Identification
Unmistakable. The only albatross to regularly occur within Galapagos waters.
Description
A huge bird with a wingspan of up to 2.5m. Adult has orange-yellow bill, white head and neck tinged ochre, dark eyes, blue-grey legs and feet, dark brown backs and finely barred dark brown-grey and white underparts which may appear grey fom a distance or on the lower belly. In flight, underwings are pale grey in the center and black around the edges. Juveniles resemble adults, but have faded yellow bills, whiter heads and, depending on their age, tufts of brown down.
Galapagos Distribution
Although, in the Galapagos, this species breeds exclusively on Espanola, it can be seen foraging throughout the Galapagos Marine Reserve. The best place to view this large ocean wanderer is Punta Suarez. Apart from Espanola, Genovesa is the only island in the archipelago where this species has been observed on land.
Global Distribution
Outside of the Galapagos, this Albatross only breeds in small numbers on Isla de la Plaza, off the coast of mainland Ecuador. During the non-breeding season, birds disperse over the open ocean along the South American west coast between central Ecuadorian and south Peruvian waters.
Status in the Galapagos
A breeding vistor and near-endemic present in the Galapagos from April to December with copulation uccuring between mid-April and mid-June and laying a week to a month later. After this, incubation takes roughly two months with most chicks finally fledging by mid-December.
Conservation
The Waved Albatross is ranked as critically endangered due to its extremely limited breeding range (esentially less than 50 square kilometer on Espanola Island), and a rapid population decline in resent years as aresult of bycatch in its foraging grounds of the coasts of Peru and Ecuador.
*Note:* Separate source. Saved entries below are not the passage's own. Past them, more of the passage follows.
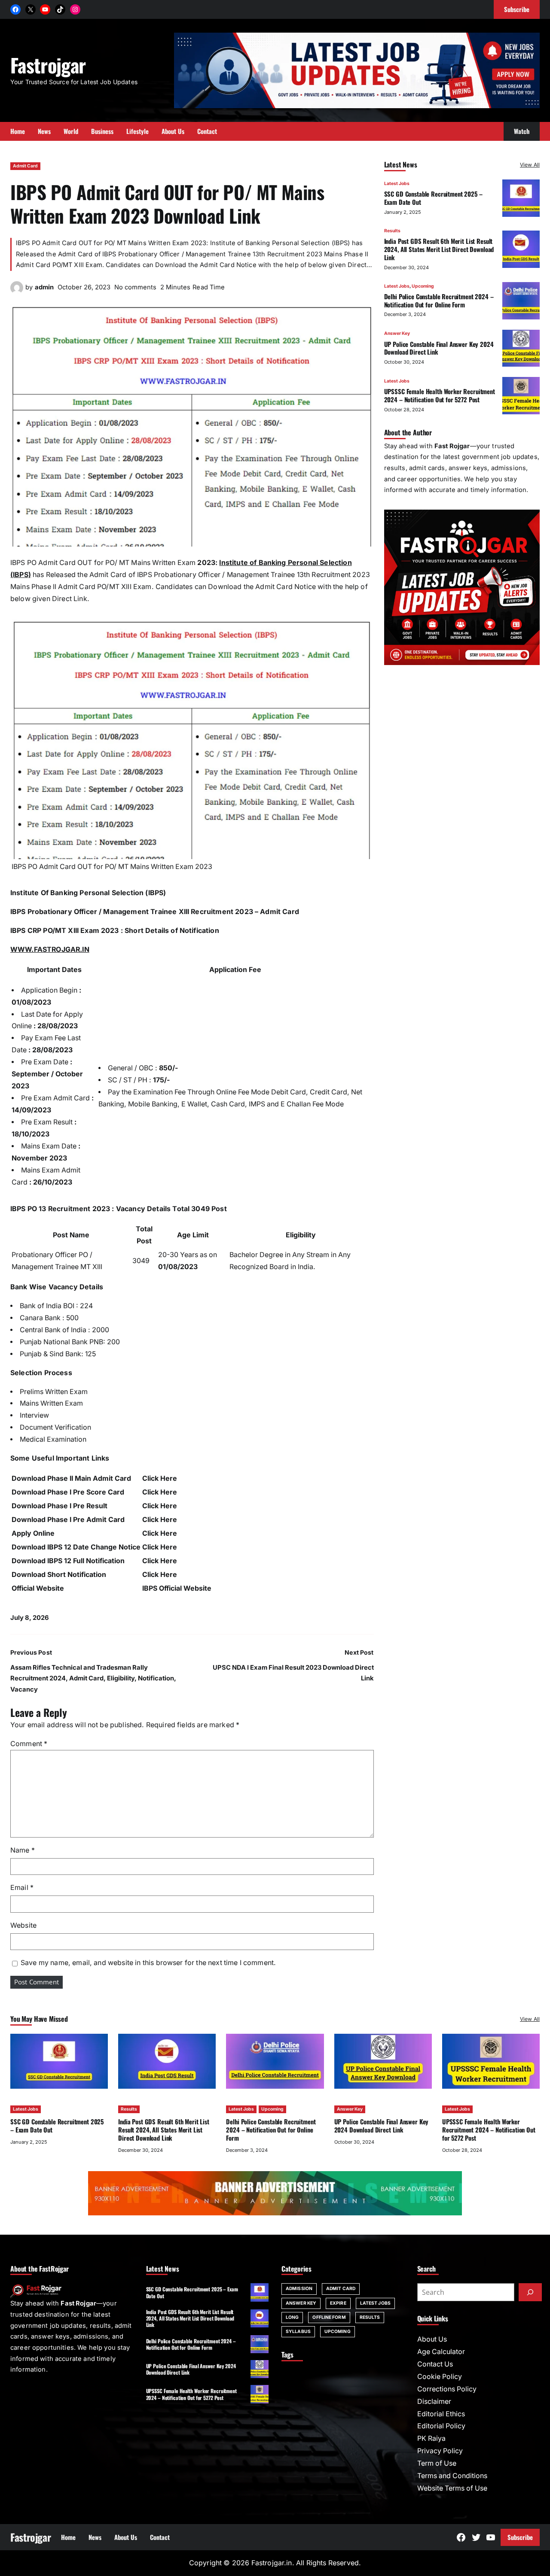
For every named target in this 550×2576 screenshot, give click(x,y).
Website (23, 1925)
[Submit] (530, 2292)
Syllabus (298, 2331)
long (292, 2317)
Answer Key (397, 333)
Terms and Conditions (452, 2476)
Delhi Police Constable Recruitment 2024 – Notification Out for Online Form (439, 300)
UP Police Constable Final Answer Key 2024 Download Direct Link (439, 347)
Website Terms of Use (452, 2488)
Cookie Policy (439, 2376)
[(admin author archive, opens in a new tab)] (16, 287)
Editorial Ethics (441, 2414)
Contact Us (435, 2364)
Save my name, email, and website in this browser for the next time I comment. (148, 1963)
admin (44, 287)
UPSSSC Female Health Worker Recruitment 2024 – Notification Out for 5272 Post (439, 395)
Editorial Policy (441, 2426)
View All (530, 164)
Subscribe (520, 2537)
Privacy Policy (440, 2451)
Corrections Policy (447, 2389)
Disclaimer (434, 2401)
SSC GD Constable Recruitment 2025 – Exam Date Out (433, 198)
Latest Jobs (396, 183)
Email (22, 1887)
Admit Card (25, 166)
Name (22, 1850)
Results (392, 230)
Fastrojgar (48, 65)
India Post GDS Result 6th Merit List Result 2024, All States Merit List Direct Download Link (439, 249)
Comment (28, 1744)
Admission (299, 2288)
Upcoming (423, 286)
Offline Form (328, 2317)
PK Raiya (431, 2438)
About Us (432, 2339)
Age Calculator (441, 2352)
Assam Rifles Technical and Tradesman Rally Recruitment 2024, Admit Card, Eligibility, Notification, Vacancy (93, 1678)
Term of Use (436, 2463)
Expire (338, 2303)
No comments (135, 287)
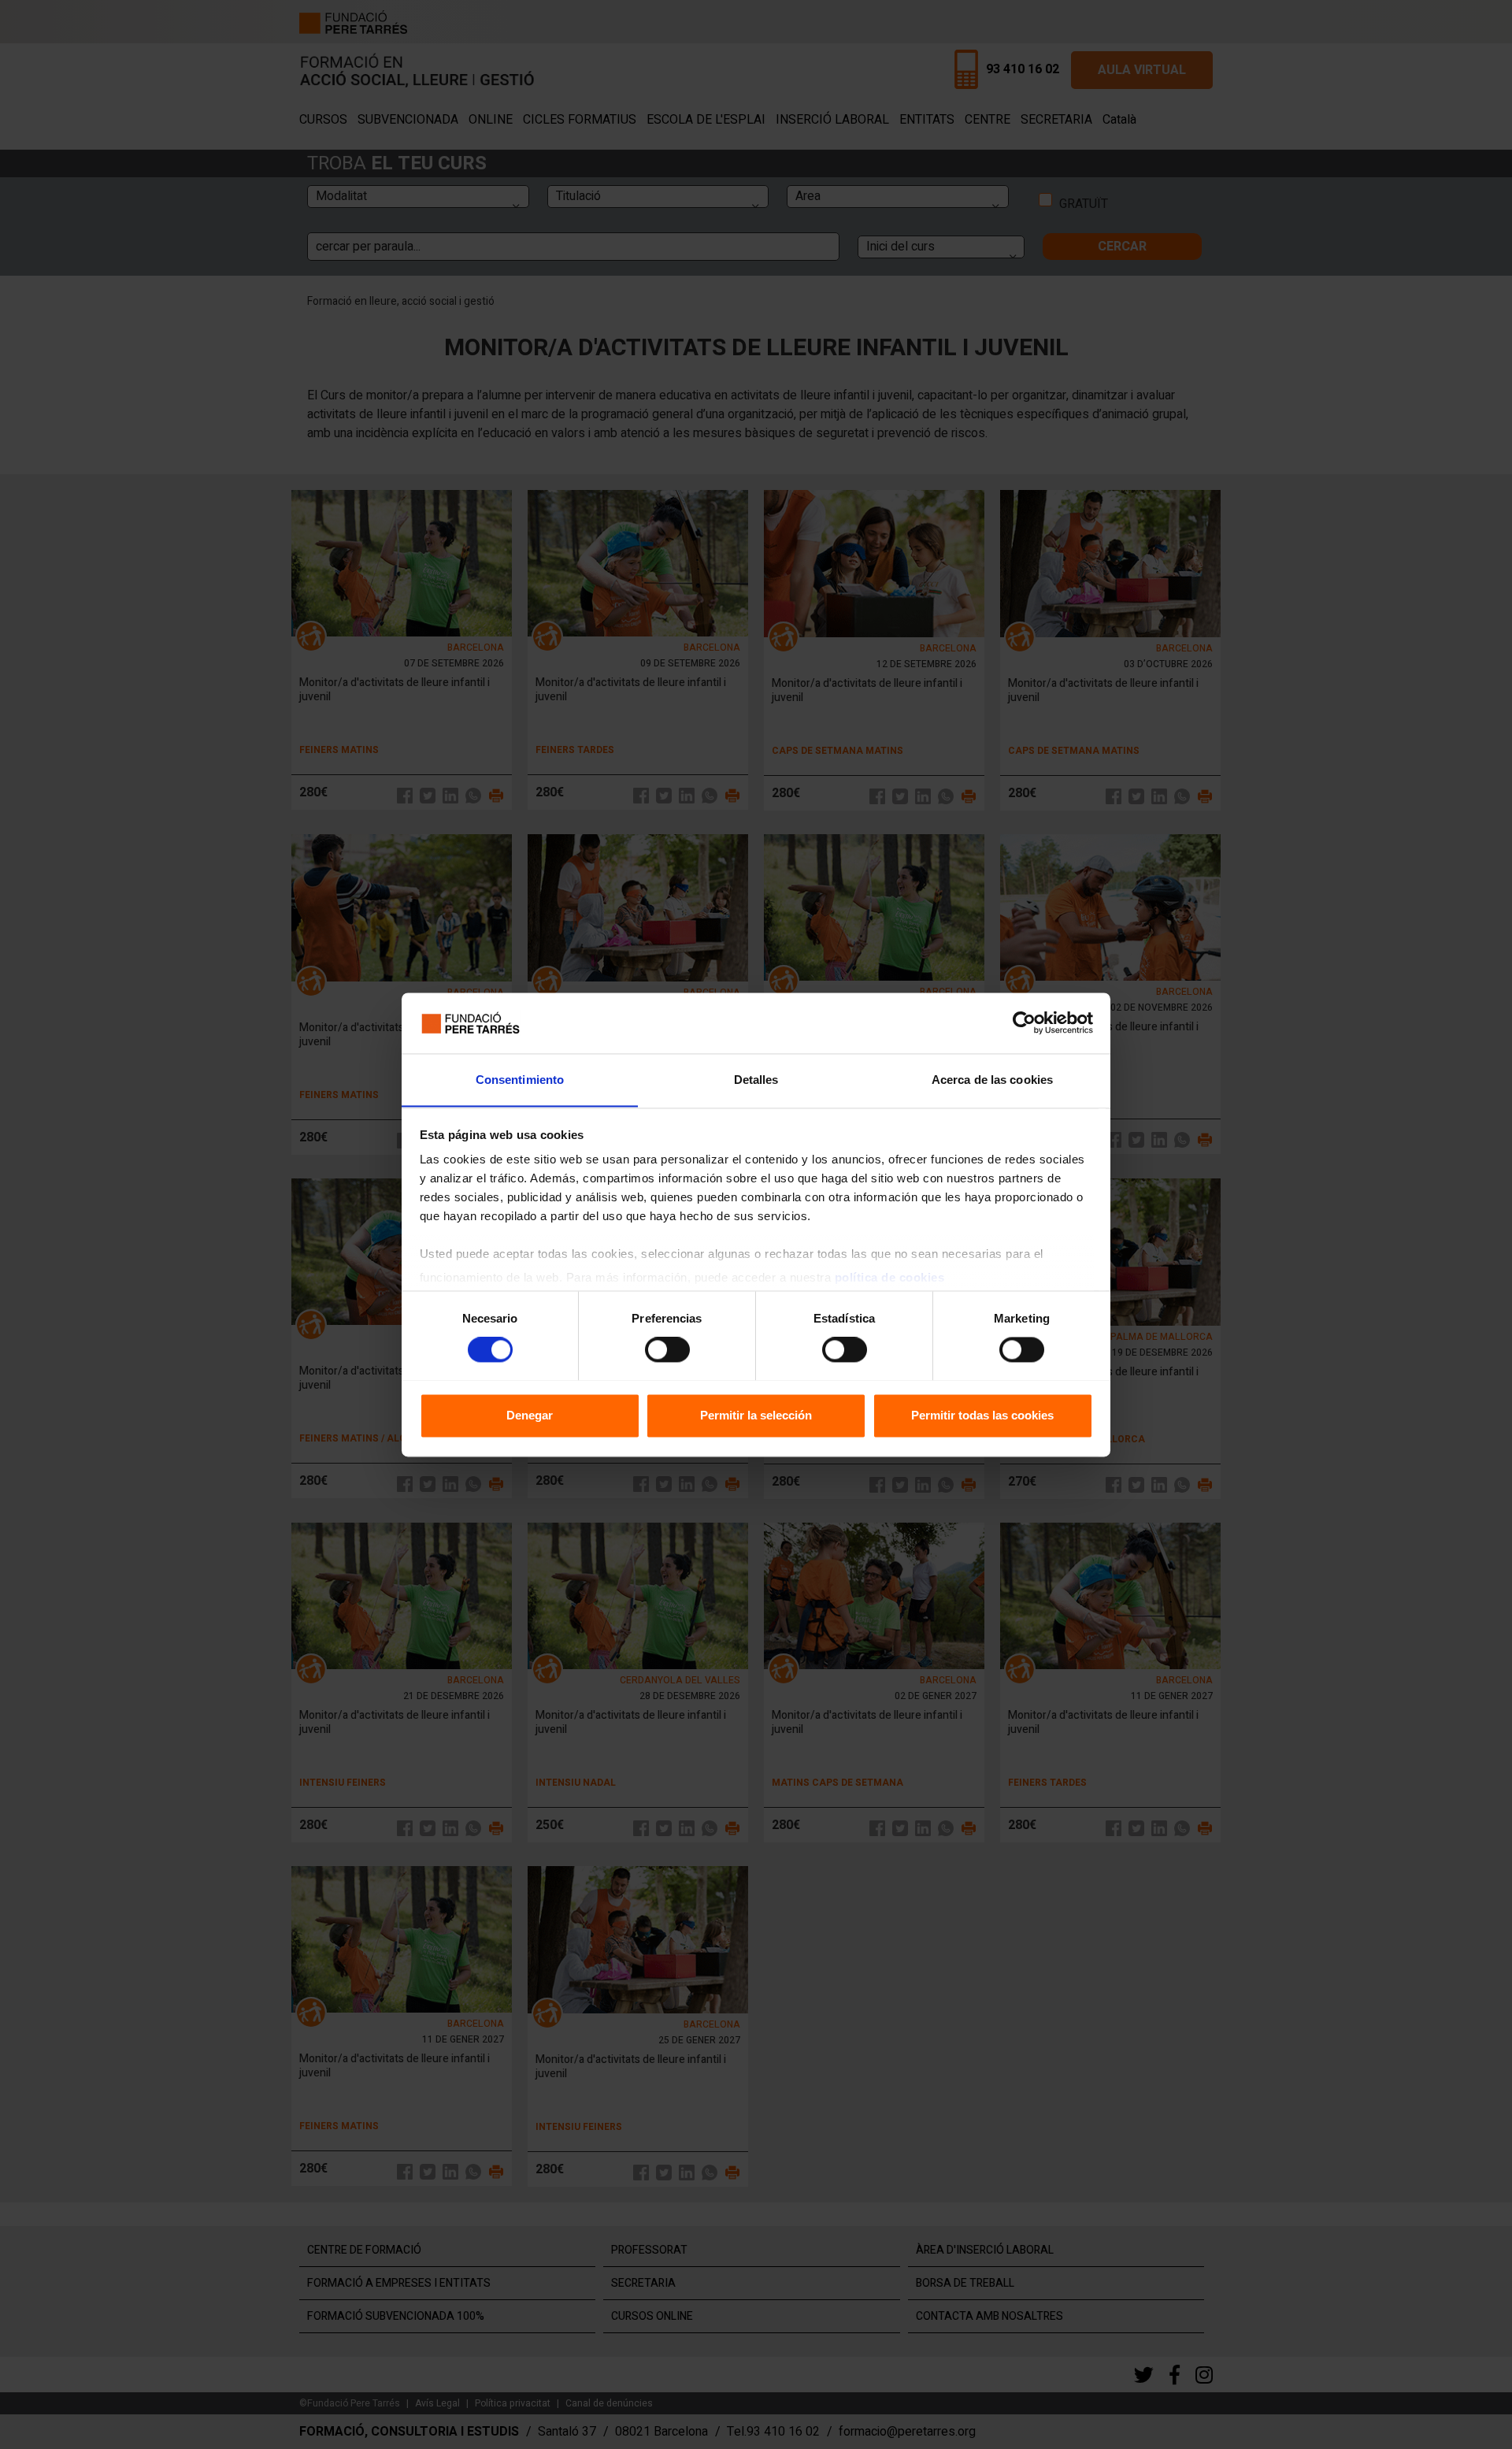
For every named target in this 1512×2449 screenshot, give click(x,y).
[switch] (667, 1349)
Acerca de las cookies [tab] (992, 1079)
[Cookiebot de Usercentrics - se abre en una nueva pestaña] (1024, 1022)
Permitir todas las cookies (982, 1415)
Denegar (529, 1415)
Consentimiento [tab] (520, 1079)
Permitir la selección (756, 1415)
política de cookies (890, 1278)
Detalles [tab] (756, 1079)
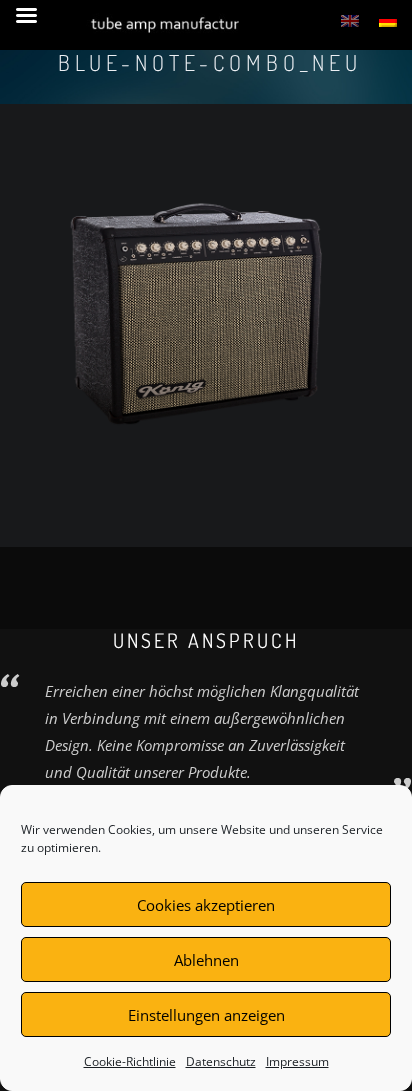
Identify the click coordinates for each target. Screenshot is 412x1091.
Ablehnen (206, 960)
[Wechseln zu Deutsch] (388, 20)
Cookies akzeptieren (206, 905)
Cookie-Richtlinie (130, 1061)
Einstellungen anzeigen (206, 1015)
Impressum (297, 1061)
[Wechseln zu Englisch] (350, 20)
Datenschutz (221, 1061)
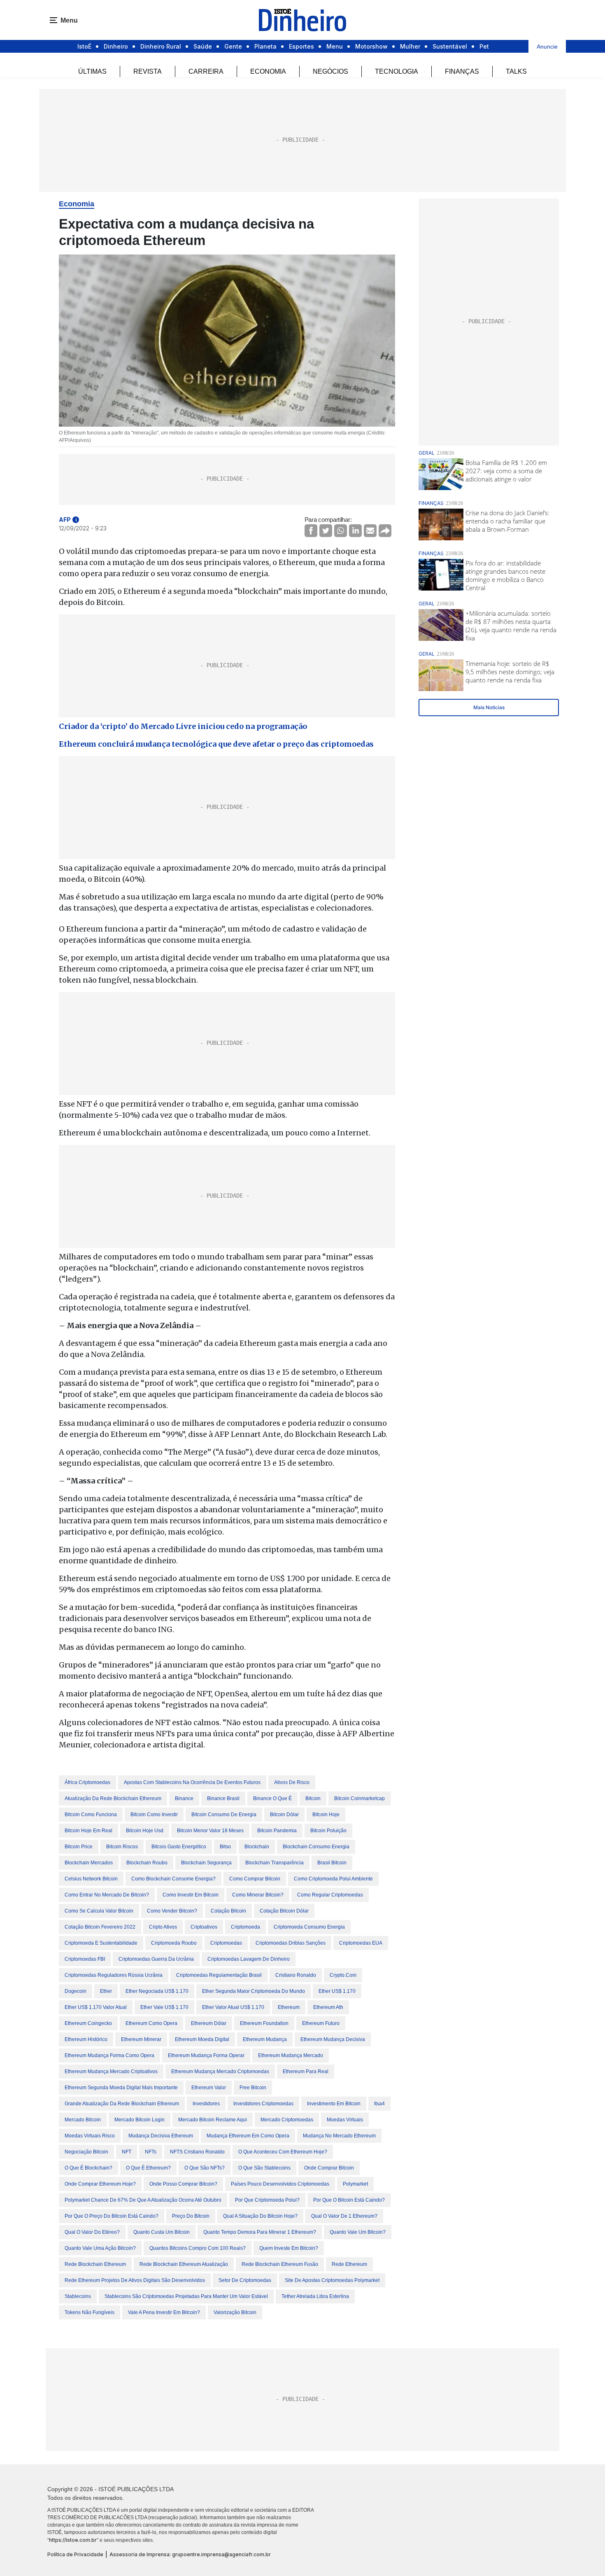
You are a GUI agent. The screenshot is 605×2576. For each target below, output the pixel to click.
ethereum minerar (141, 2039)
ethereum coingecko (88, 2023)
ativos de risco (291, 1782)
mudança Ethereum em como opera (248, 2136)
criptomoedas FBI (85, 1959)
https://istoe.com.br (73, 2540)
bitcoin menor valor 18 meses (210, 1830)
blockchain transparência (274, 1863)
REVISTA (147, 71)
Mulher (410, 46)
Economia (268, 71)
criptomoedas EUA (360, 1943)
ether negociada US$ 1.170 (157, 1991)
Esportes (301, 46)
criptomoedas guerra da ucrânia (156, 1959)
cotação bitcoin (228, 1911)
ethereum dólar (208, 2023)
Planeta (265, 46)
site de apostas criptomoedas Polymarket (332, 2280)
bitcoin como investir (154, 1814)
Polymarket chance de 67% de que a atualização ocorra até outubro (143, 2200)
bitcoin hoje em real (88, 1830)
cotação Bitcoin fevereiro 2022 (100, 1927)
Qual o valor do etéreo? (92, 2232)
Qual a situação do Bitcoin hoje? (260, 2216)
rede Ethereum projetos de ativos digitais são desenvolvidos (135, 2280)
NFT (126, 2152)
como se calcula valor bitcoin (99, 1911)
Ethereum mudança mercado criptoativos (111, 2071)
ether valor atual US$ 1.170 (233, 2007)
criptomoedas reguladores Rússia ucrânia (114, 1975)
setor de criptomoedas (245, 2280)
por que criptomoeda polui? (267, 2200)
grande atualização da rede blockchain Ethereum (122, 2104)
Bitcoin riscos (122, 1847)
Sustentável (450, 46)
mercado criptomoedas (287, 2120)
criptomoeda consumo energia (309, 1927)
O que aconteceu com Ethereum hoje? (282, 2152)
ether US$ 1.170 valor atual (96, 2007)
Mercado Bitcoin (83, 2120)
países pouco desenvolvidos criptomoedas (280, 2184)
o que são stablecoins (264, 2168)
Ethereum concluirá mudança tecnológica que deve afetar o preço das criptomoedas (216, 744)
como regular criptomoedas (330, 1895)
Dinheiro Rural (160, 46)
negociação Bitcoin (86, 2152)
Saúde (202, 46)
Here, more males than females tend to die due to human fishing practices, a trend which leads to a lower efective breeding population as two albatross parents are requitred to raise a single chick. The breeding population is also extremely vulnerable to El Nino cycles which lowers food availibility. This increases both adult and young mortality rate as individuals have to forage further and longer in search of food for themselves and their young before relieving their partners at the nest. In recent years harvesting of Waved Albatrosses by local fisherman on the South American west coast for food and feathers has also emerged as a major threat. Due to young albatrosses only reaching sexual maturaty at roughly 5 years, it may take a few years for the breeding population to recover after a prolonged decline.